RECORDS TO PROCESS:
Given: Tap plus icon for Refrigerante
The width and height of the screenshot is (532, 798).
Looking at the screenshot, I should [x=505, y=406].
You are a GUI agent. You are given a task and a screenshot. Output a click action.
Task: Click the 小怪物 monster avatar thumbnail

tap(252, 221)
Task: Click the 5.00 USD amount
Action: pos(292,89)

WORK INSTRUCTION: Retype each line of the data exactly as it reads.

SOLVED PROBLEM:
Given: Tap plus icon for Refrigerante
The width and height of the screenshot is (532, 798).
Looking at the screenshot, I should [x=505, y=406].
You are a GUI agent. You are given a task and a screenshot. Output a click action.
Task: Click the 小怪物 monster avatar thumbnail

tap(252, 221)
Task: Click the 5.00 USD amount
Action: pos(292,89)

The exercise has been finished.